Huntington, W.Va. – The U.S Army Corps of Engineers, Huntington District (USACE) announces the beginning of construction of the first portion of the seepage barrier at Bolivar Dam. The barrier is an underground concrete wall that will substantially reduce seepage beneath the dam, which has been observed during historical flood events such as in 2005 and 2008.
Beginning in early January, TreviIcos South, the prime contractor, will construct the first 300 feet of the nearly 4,500-foot-long barrier. Traffic into and out of the construction site is expected to increase due to the amount of materials and equipment required, but all heavy equipment and concrete trucks will be restricted to the contractor’s work limits within the Bolivar Dam project area.
The concrete barrier wall will be three feet thick and as deep as 144 feet. Once the USACE approves of the first 300 foot section, TreviIcos South will proceed with constructing the remainder of the barrier. The contractor anticipates working two shifts beginning this spring. Adding a second shift will create additional noise and traffic in the immediate vicinity of the dam and require artificial lighting at the work site during the evening and night-time hours.
Major items of work performed in 2014 by TreviIcos South included building a portion of the haul road and work platform on the upstream side of the dam and constructing on-site slurry and concrete batch plants that will support construction of the seepage barrier.
Bolivar Dam Road will remain closed to public vehicles and pedestrians throughout the duration of this effort to ensure the continued safety of the public. The road will open on a limited basis during flooding events when local residents cannot reach their homes otherwise. The park and playground near the project office will remain closed but the fishing area downstream of the outlet structure is open.

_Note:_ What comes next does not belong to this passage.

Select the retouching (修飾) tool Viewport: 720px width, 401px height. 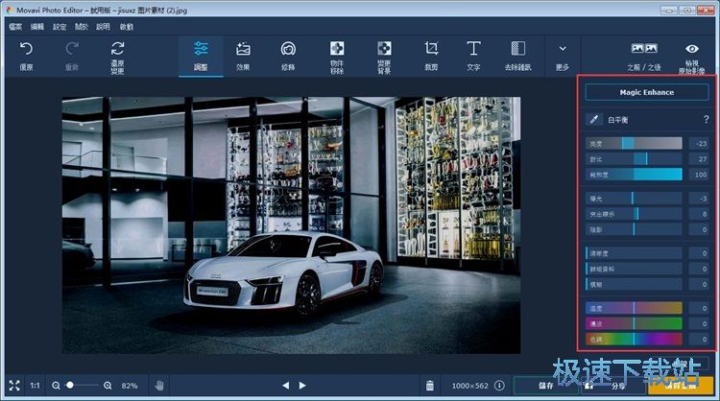(x=287, y=50)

Bolivar Dam is located in Stark and Tuscarawas Counties, Ohio, on Sandy Creek, a tributary of the Tuscarawas River of the Muskingum watershed. The project is located about one mile upstream of the city of Bolivar and 13 miles upstream of the city of Dover, Ohio. Bolivar Dam is a “dry dam” that only impounds water during flood events.
"Flood reduction was a driving force behind the organization of the MWCD more than 80 years ago and continues to be a core portion of our mission today," said John M. Hoopingarner, MWCD executive director/secretary. "The MWCD is committed to its role as the local cost-share sponsor in its partnership with the Huntington District of the USACE for the critical work to protect this valuable infrastructure in the Muskingum River Watershed."
The work is expected to take up to four years to complete.